Source document:

=======

Government by persons selected competitively according to merit.
 The above dictionary meaning is just presented for the sake the simplification of the concept by avoiding its philosophical conceptualization and dynamics into the various spheres of disciplines including legal perspectives. It should nonetheless, be recognized that the application of the phenomena is not confined to government. Instead, it transcends into the academic, parastatal, international organizations, companies, private sector, civic organizations etc. This is ascribable to the realization of the instrumentality of meritocracy to exclude nepotism, corruption, patronage, political favouritism etc. in the transactions of the organization concerned for the sake of meaningful development.
 The idea of synthesizing democracy with meritocracy is not novel in political science and public administration spheres since their complementarity has passed the test in many advanced economies to speedily and meaningfully enhance the achievement of the values in the democratic constitution. This applies in particular to the human rights and fundamental freedoms. A rather in exhaustive list of the countries that have long adopted the approach consist of Germany, The United States of America, Czechoslovakia, Australia, Bulgaria, Norway and Singapore. Incidentally, the Peoples Republic of China which is not a constitutional democracy, has incorporated meritocracy in its communistic constitutional system.
 It is against the backdrop of the phenomenal developmental strides achieved by the countries which have incorporated meritocracy in their government systems, that Randall Morck lamentably cautioned that the political and the economic systems in the Sub-Saharan Africa, remain under undeveloped due to the absence of meritocracy in the appointment of people to guide the relevant and vital institutions and processes.

=======

Material:
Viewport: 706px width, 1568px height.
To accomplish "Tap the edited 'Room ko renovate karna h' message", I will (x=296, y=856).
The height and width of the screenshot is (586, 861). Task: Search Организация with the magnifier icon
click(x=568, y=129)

=======

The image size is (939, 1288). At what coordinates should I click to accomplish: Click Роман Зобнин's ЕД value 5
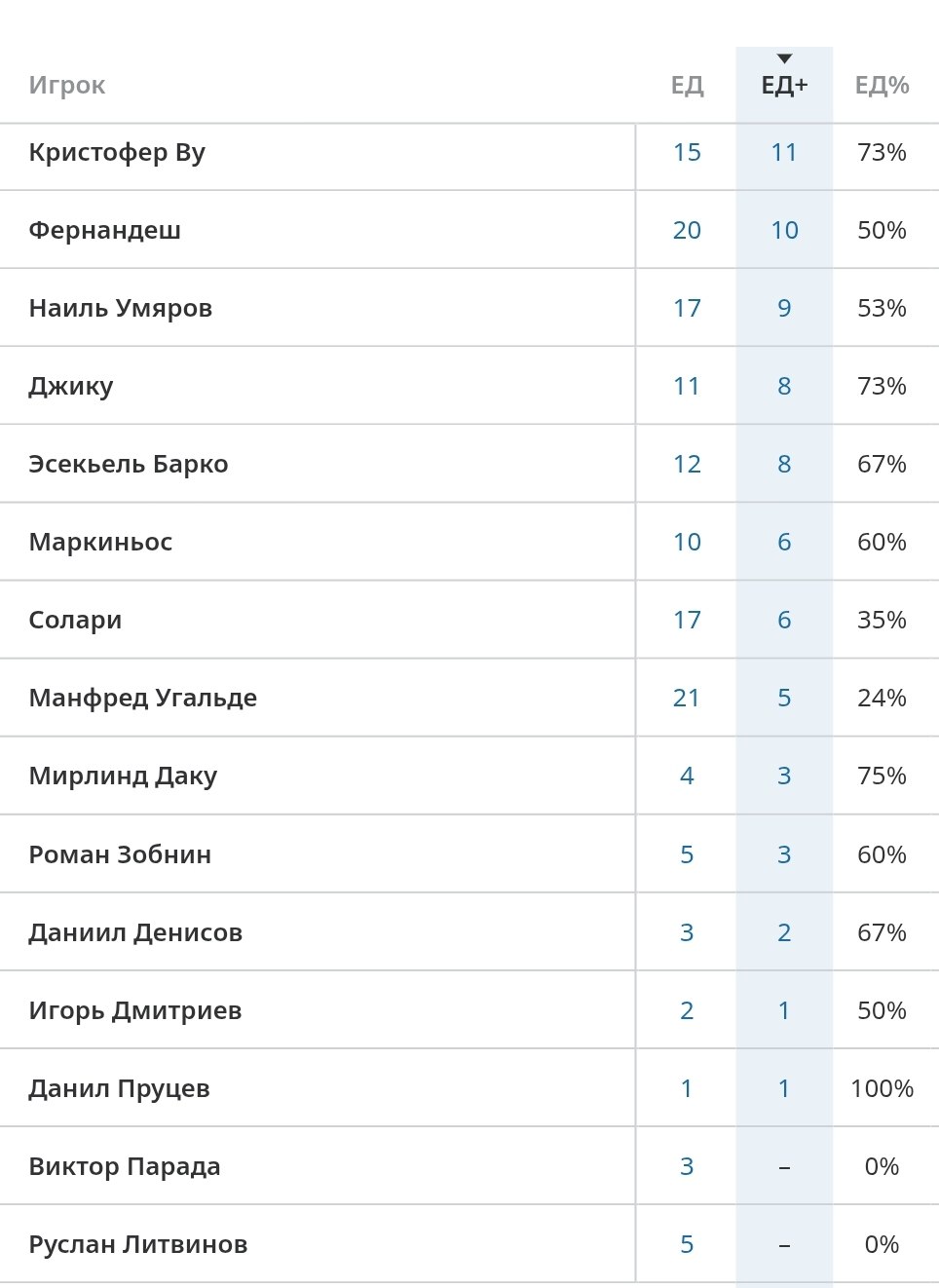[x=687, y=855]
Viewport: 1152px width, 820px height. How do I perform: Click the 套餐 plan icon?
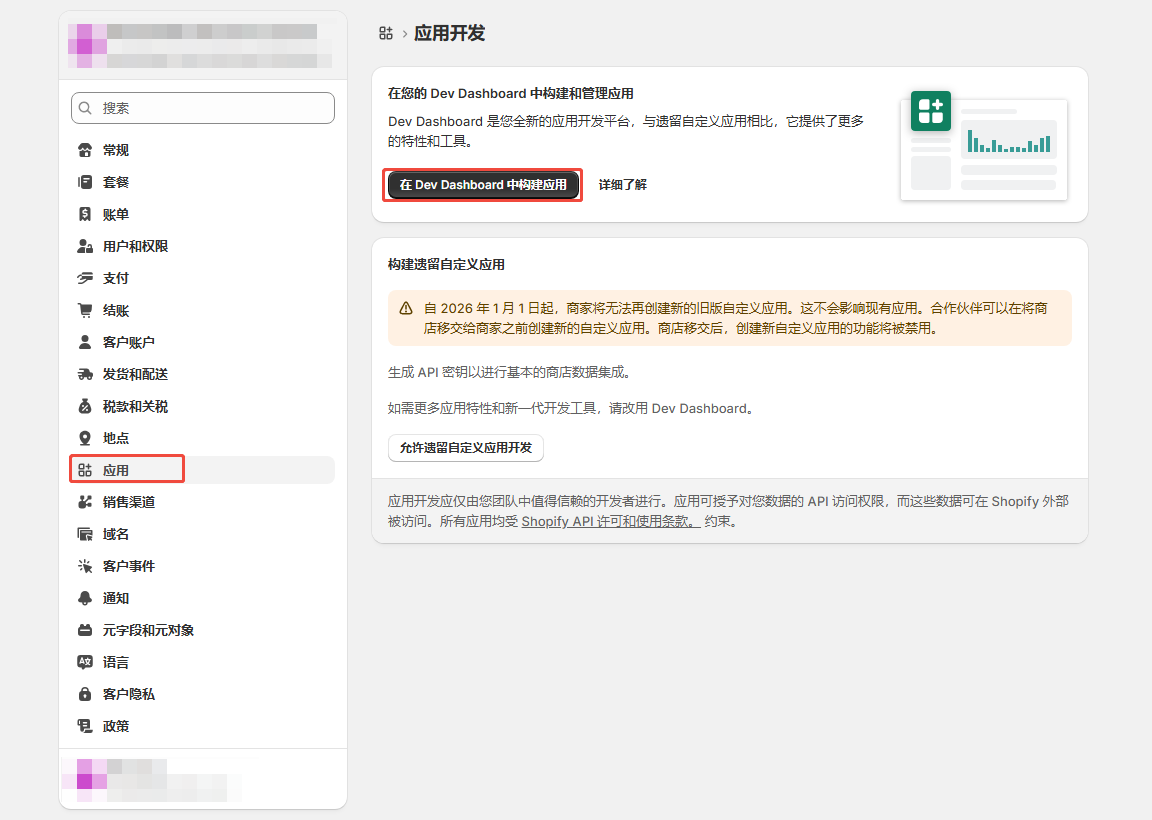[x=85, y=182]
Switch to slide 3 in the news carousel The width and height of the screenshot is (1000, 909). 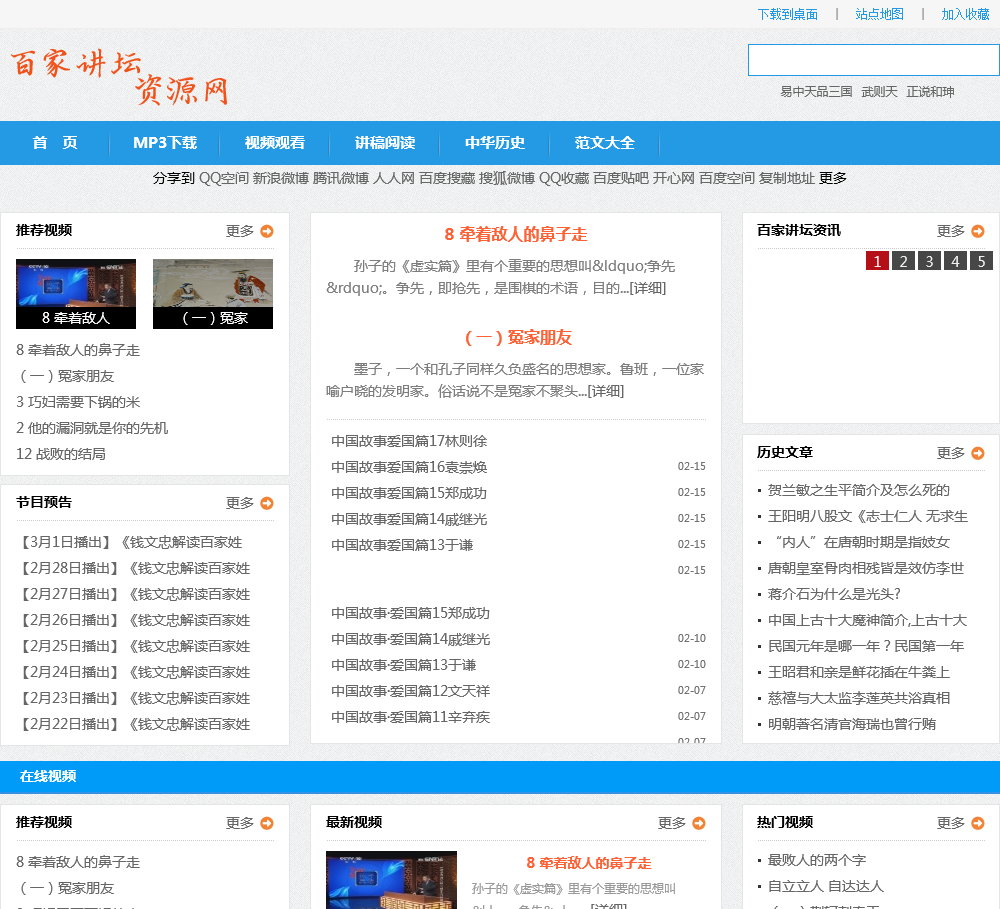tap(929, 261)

=======

Aim 1: Translate this sentence from the meritocracy text into Spanish: "This applies in particular to the human rights and fundamental freedoms."
Aim 2: In the rows, swap "magnifier" for "magnifying glass" from the line with "Viewport: 706px width, 1568px height." up to and including the line with "click(x=568, y=129)", and give back only those lines with everything else unchanged.

Correct output 1: Esto se aplica en particular a los derechos humanos y las libertades fundamentales.

Correct output 2:
Viewport: 706px width, 1568px height.
To accomplish "Tap the edited 'Room ko renovate karna h' message", I will (x=296, y=856).
The height and width of the screenshot is (586, 861). Task: Search Организация with the magnifying glass icon
click(x=568, y=129)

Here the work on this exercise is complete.